[ENTRIES SUPPLIED Boundary: Start]

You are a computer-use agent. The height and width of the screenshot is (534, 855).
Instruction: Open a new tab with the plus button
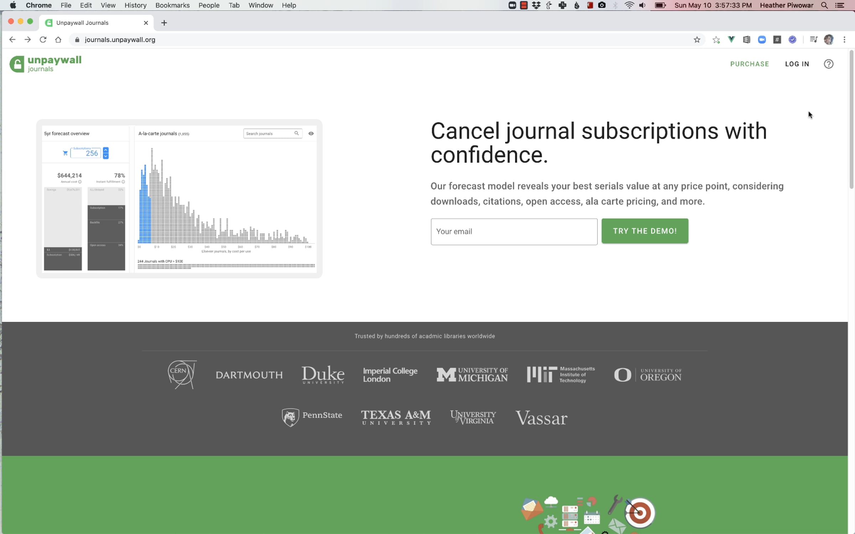(x=164, y=23)
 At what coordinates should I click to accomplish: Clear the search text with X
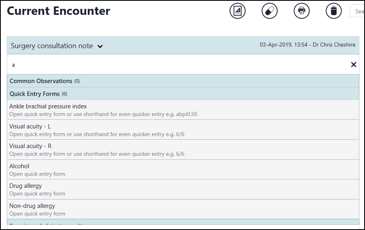353,65
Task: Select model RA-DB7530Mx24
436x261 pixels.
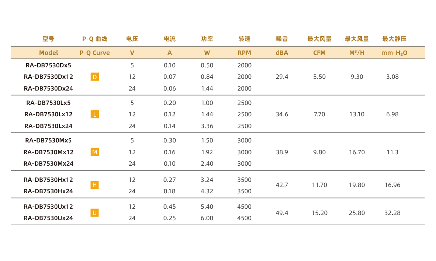Action: pyautogui.click(x=48, y=163)
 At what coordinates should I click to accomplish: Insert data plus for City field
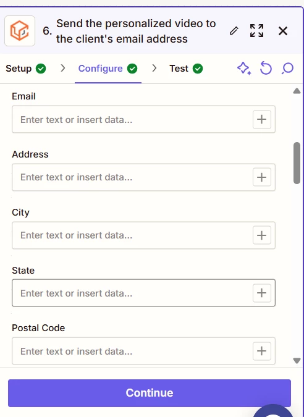(262, 235)
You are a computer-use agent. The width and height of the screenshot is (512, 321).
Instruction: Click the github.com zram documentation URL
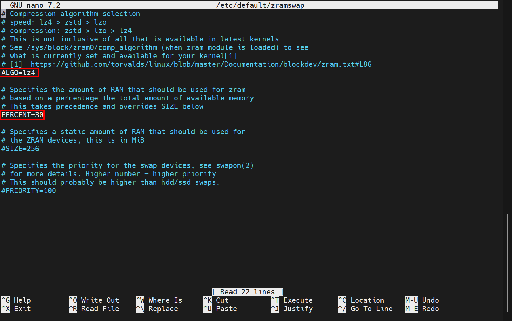[201, 64]

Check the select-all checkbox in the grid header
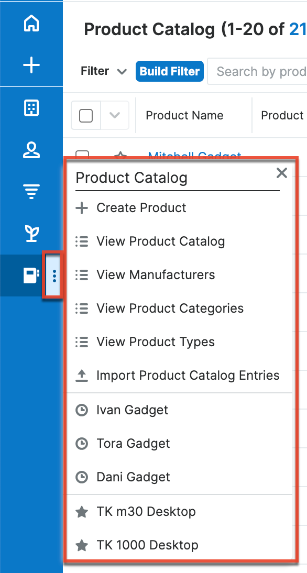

[ENTRIES SUPPLIED Boundary: End]

-- WORK REQUIRED --
Using the records above, report each line that contains the word "agent" by copying it.

-- ANSWER BELOW --
You are a computer-use agent. The height and width of the screenshot is (534, 855).
You are a computer-use agent. The width and height of the screenshot is (512, 321).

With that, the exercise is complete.